Skynet v. Writing
Have you seen this chart? https://www.educatorstechnology.com/wp-content/uploads/2025/12/AI-Research-Tools.pdf
Useful for some perhaps, but I think horrible too. Especially its promotion of the SciSpace app that will read documents for you and will summarise and explain concepts. That is going to be normative, very often wrong, and not open to interpretive conflicts. It destroys independent critical capacity, and - well, reading is the very reason for having texts, why outsource this pleasure to a machine?

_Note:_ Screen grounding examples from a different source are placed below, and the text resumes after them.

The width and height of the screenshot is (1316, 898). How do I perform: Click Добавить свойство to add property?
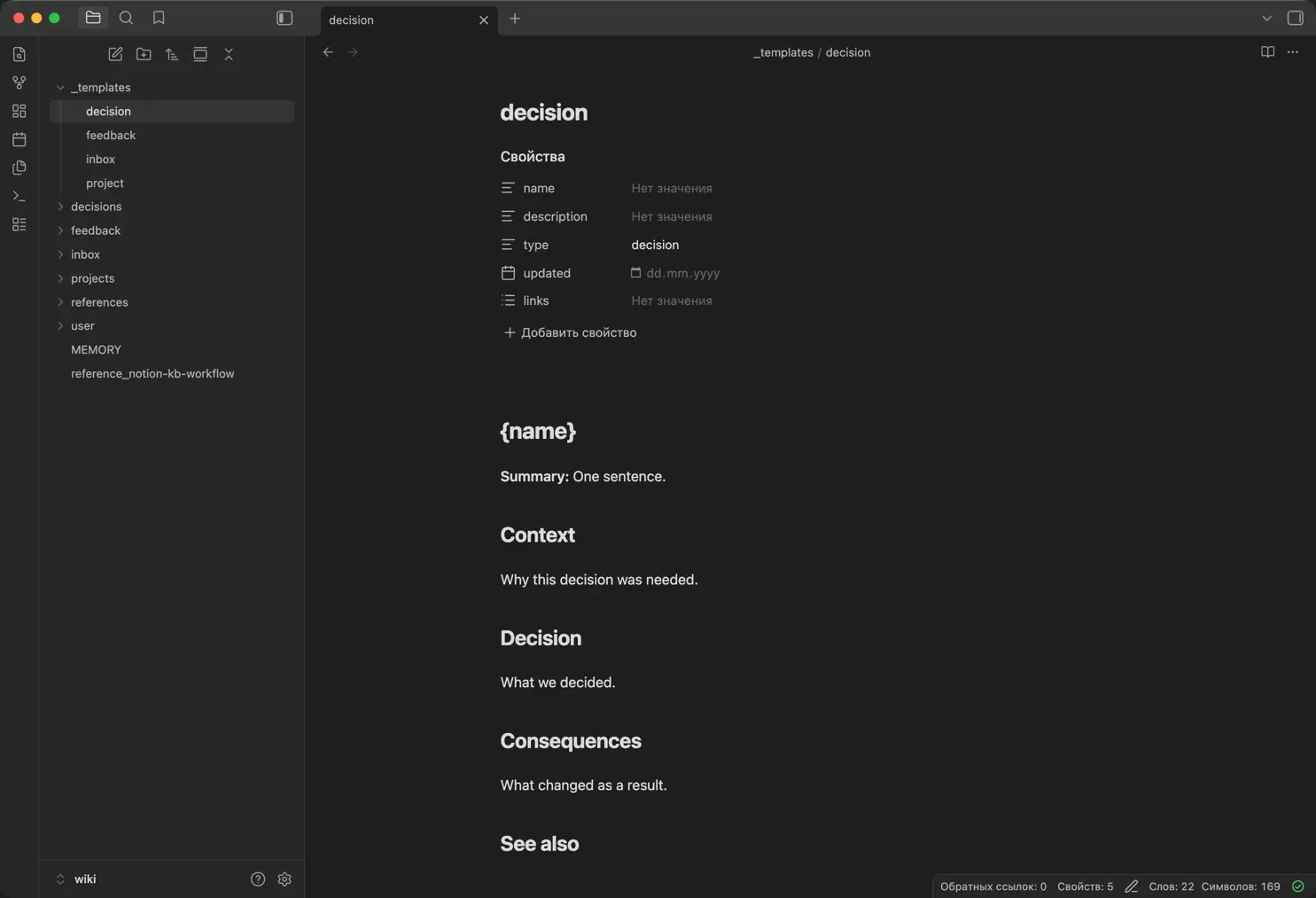pyautogui.click(x=570, y=332)
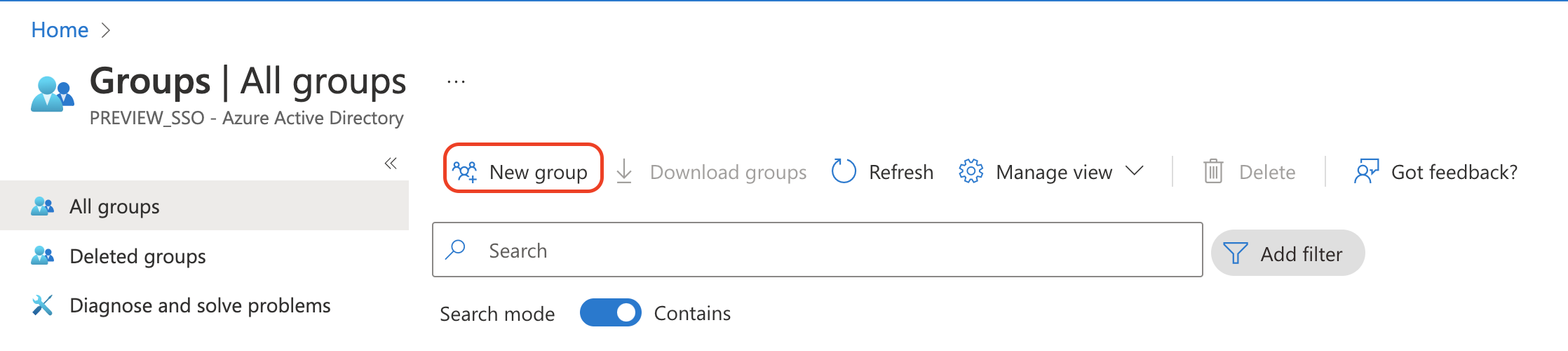The image size is (1568, 351).
Task: Click the Download groups arrow icon
Action: coord(624,171)
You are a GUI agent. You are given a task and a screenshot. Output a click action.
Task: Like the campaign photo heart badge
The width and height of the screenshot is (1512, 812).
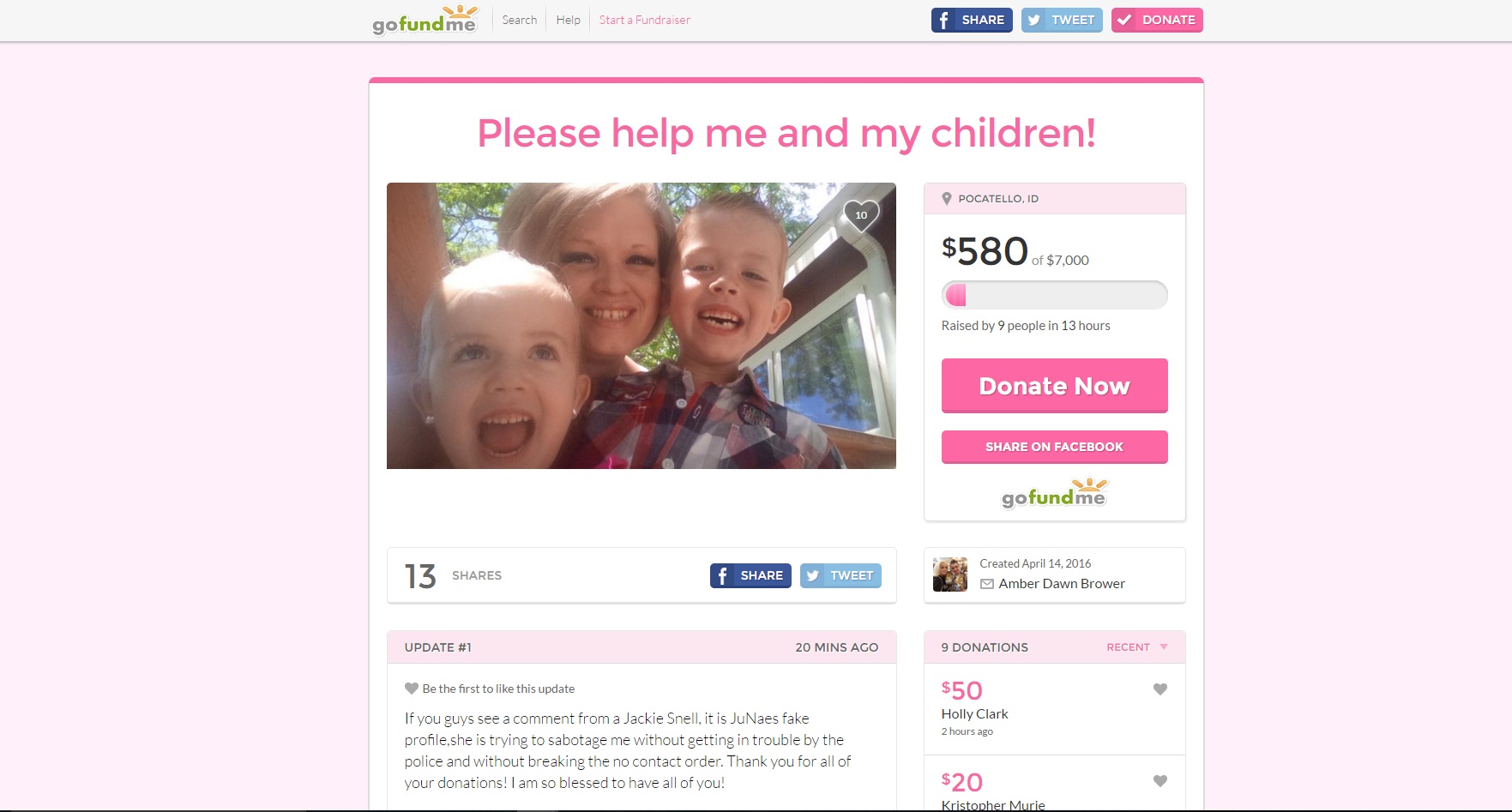click(x=861, y=215)

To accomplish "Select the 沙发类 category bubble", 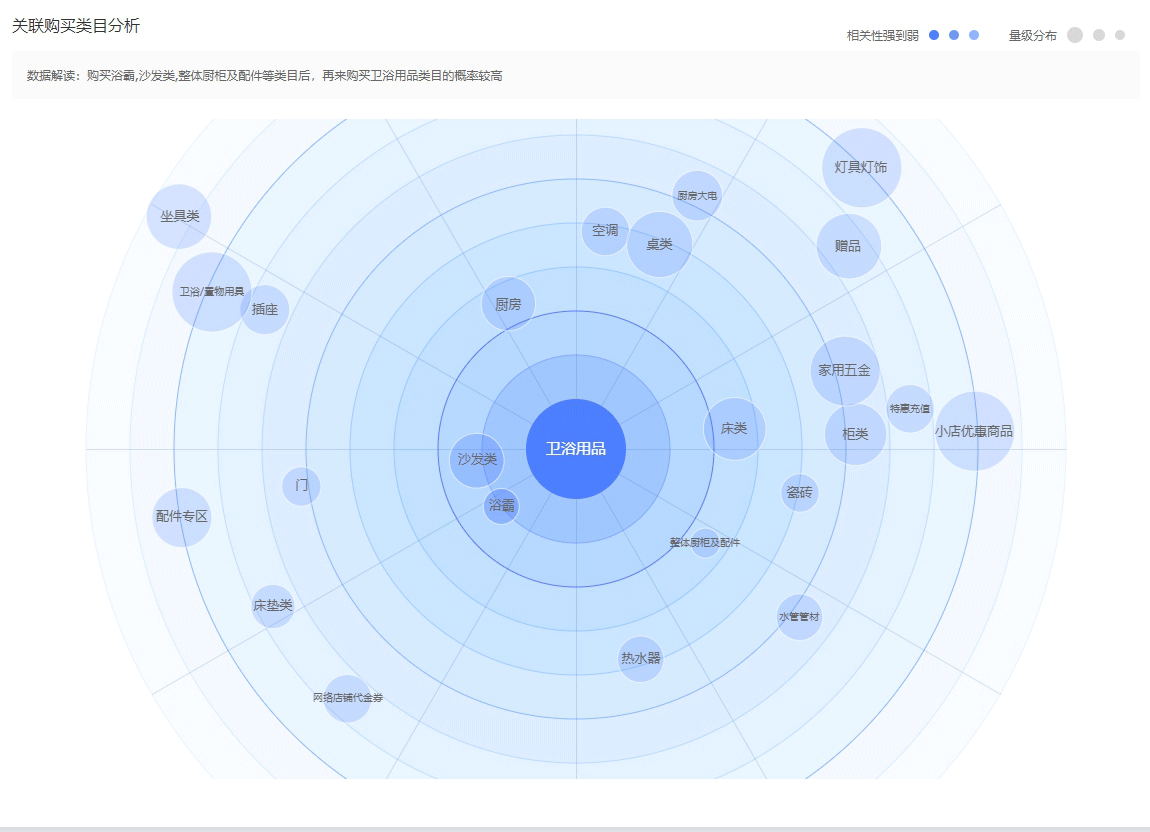I will (x=477, y=460).
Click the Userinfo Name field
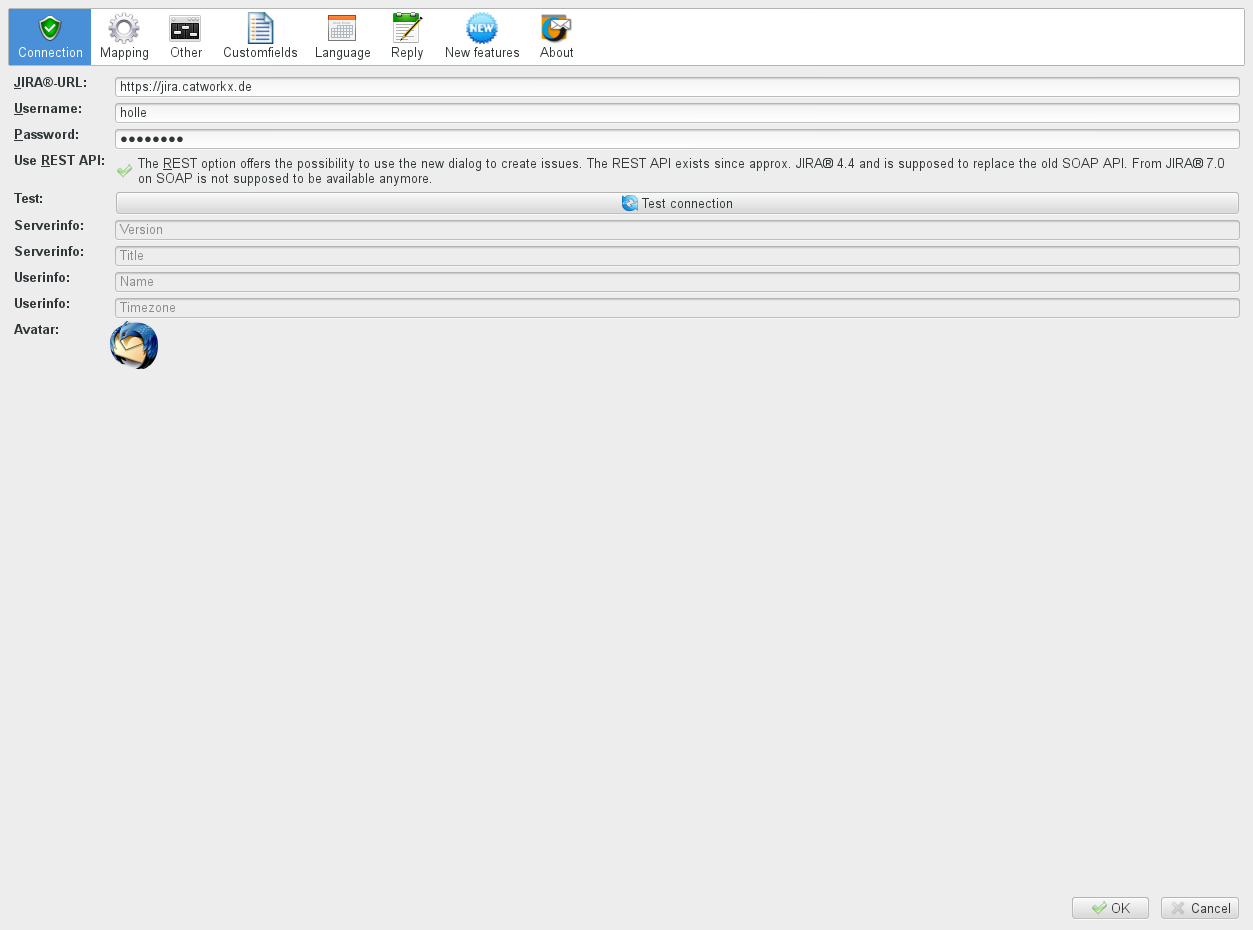Viewport: 1253px width, 930px height. 677,282
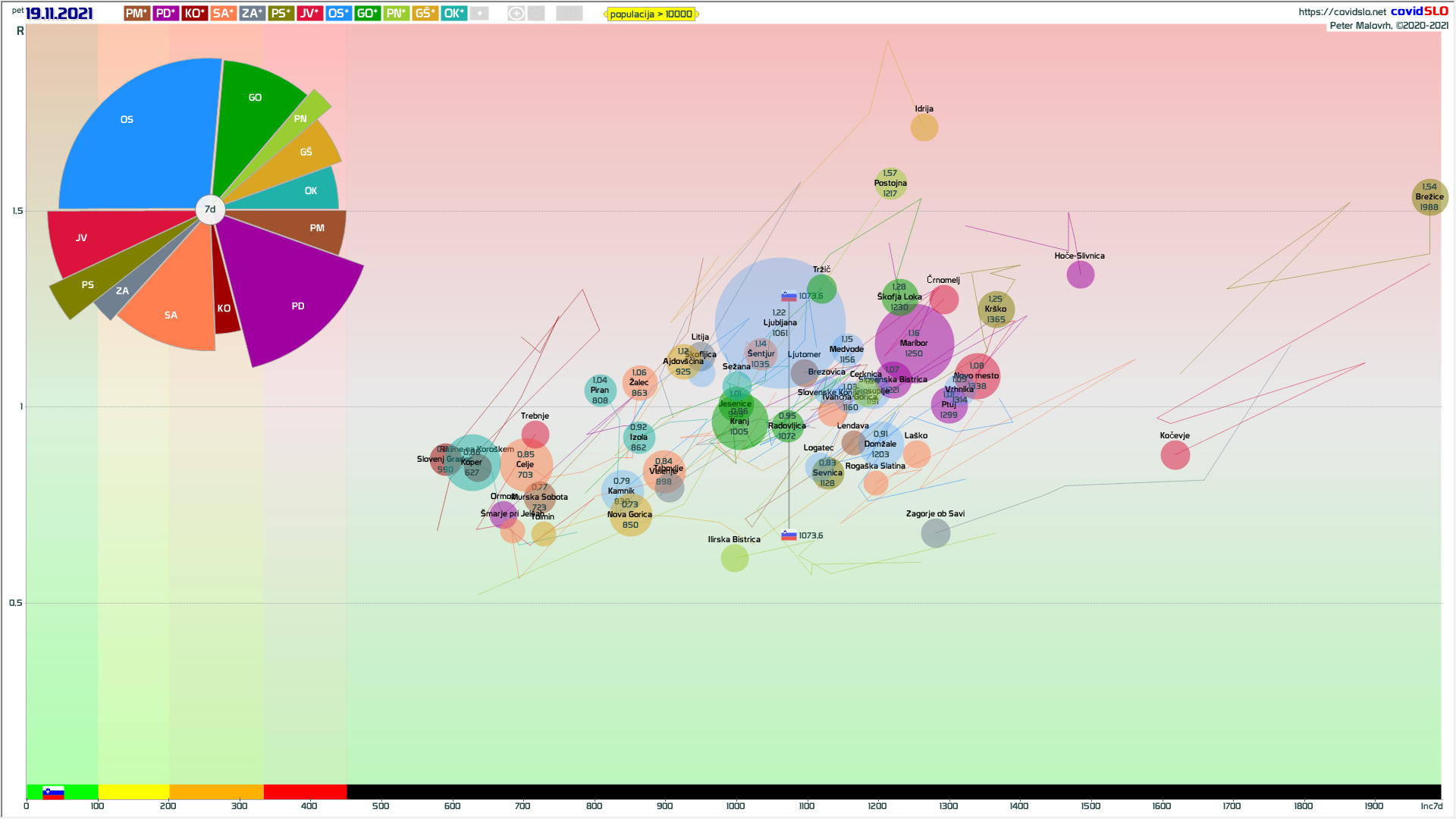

Then the three items listed under ‘Help with Research Writing’ - at all levels this is not ‘help’ but abandonment of the task of learning to write (we all, even the most advanced, should be searching for our own words, our own expression). In the context of second language writing, the unfortunate dominance of English, each of these three writing tools destroys the task of learning to write. It enables a mad normative rush to the middle, removes at a stroke the long slow learning required for authorial style, discouraging any ability in an emergent author to discern and stretch grammar rules with flair, personality and timbre. Hurtling towards a mindless perfection, it excuses the mass production of correct but bland text and this absolutely kills enthusiasm, creativity and spontaneity in expression. Beyond proofreading, the so-called clarity of the machine has such baleful effects that the destruction has already happened once it is turned on.
I am concerned that we are betraying the opportunity that we, as students, should also be taking in learning to write - if we permit, beyond using apps for research tasks that can be mechanised - if we permit, or encourage, the use of these so-called ‘writing tools’. This is a disaster for writing since the process of learning to write in an autonomous voice within an evolving constrictive but enabling grammar (which should of course be pushed) is too easily lost. And in terms of teaching any ‘art’ of writing, this too is lost to numbers, where any teaching via ‘marking’ work is done only to correct the machine, to improve the machine’s ability to control, enhancing logarithmic orthodoxy. Writing ability is replaced by dead automated application of machine writing and, in direct consequence, thought suffers, the algorithm rules - viva dot.matrix all hail Skynet!
Perhaps, on the other hand, it is not all bad that a generation of the upwardly mobile urban elite have their education sabotaged by the imposition of normative, boxed, by-the-numbers thinking? Though this sabotage would be more encouraging if there were a strong expressive culture ready to replace it, where hitherto subordinated classes could gain a direct access to textual production without being coded in turn by these same machines, now embodied int he administrative class. How to encourage that uprising when the commodity market absorbs everything into its screwed tight squares?